** Written exercise **
Update the data below by replacing "screenshot" with "screen capture" wherever it appears, changing nothing else, and omit the pictures from your output.

** Listed records **
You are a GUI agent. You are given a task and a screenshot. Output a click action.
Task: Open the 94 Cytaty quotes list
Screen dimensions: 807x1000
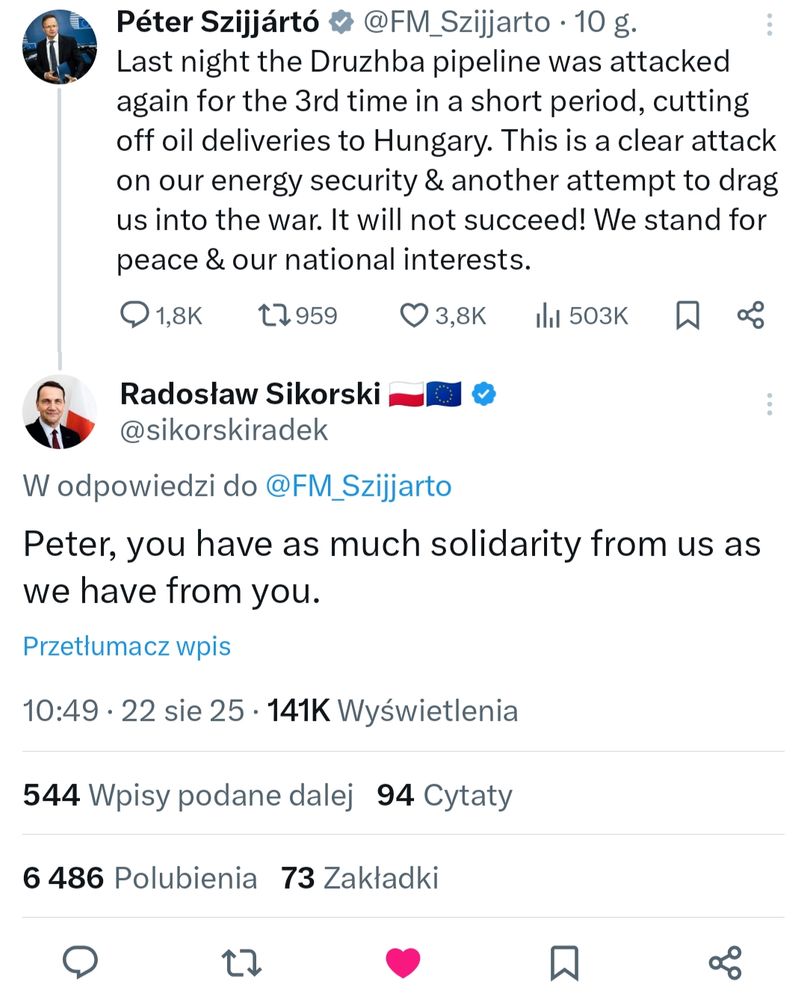pos(445,795)
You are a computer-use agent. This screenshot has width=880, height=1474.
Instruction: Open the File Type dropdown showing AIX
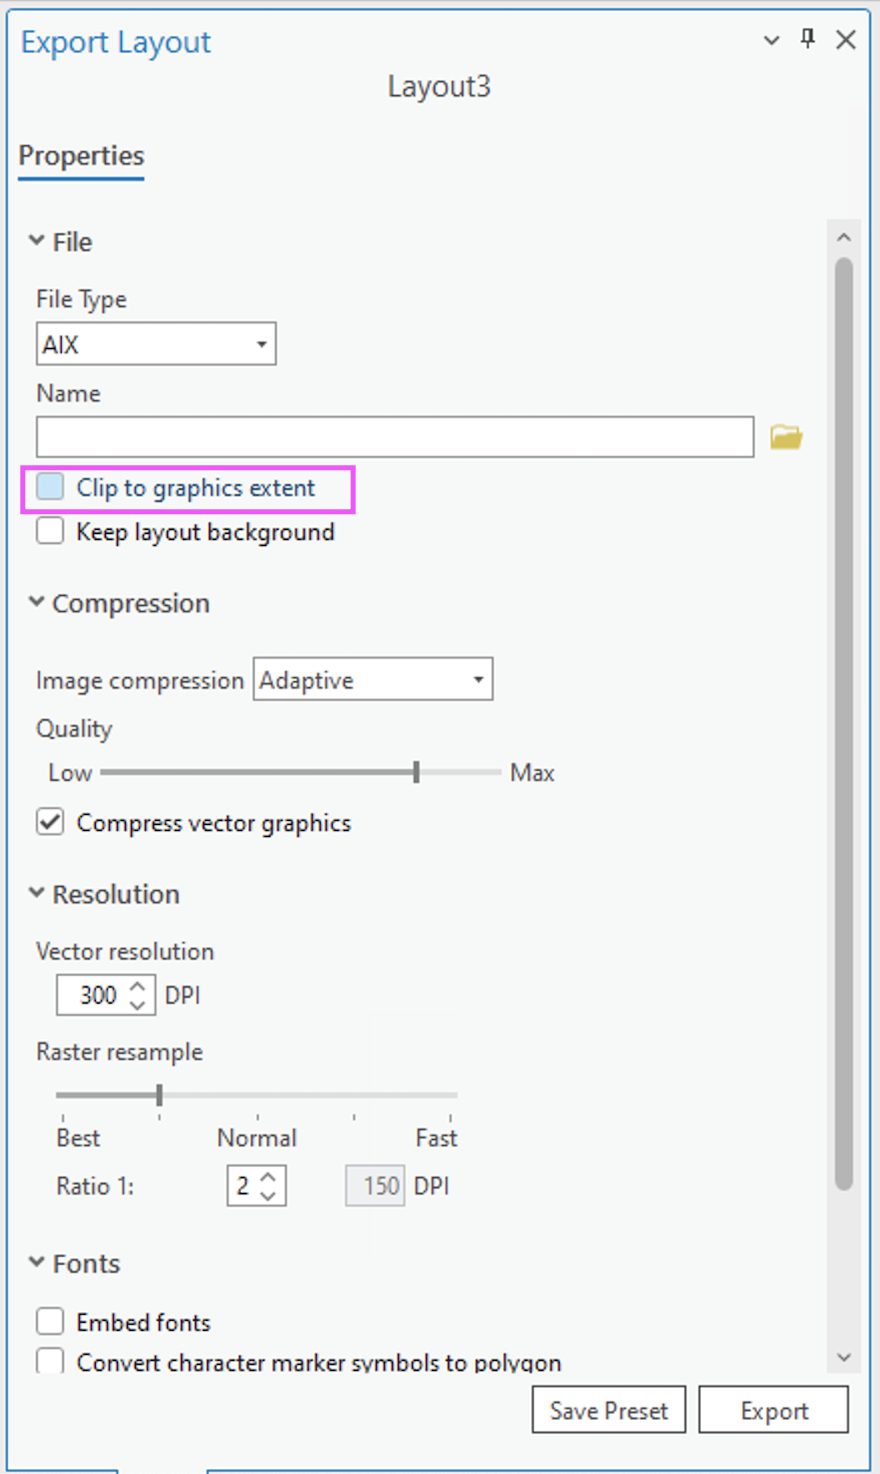tap(156, 345)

** Solution to the exercise **
You are a GUI agent. You are given a task and a screen capture. Output a click action.
Task: Open the 94 Cytaty quotes list
Screen dimensions: 807x1000
pos(445,795)
You are a computer-use agent. This screen capture has width=880, height=1474.
Instruction: Open the File Type dropdown showing AIX
tap(156, 345)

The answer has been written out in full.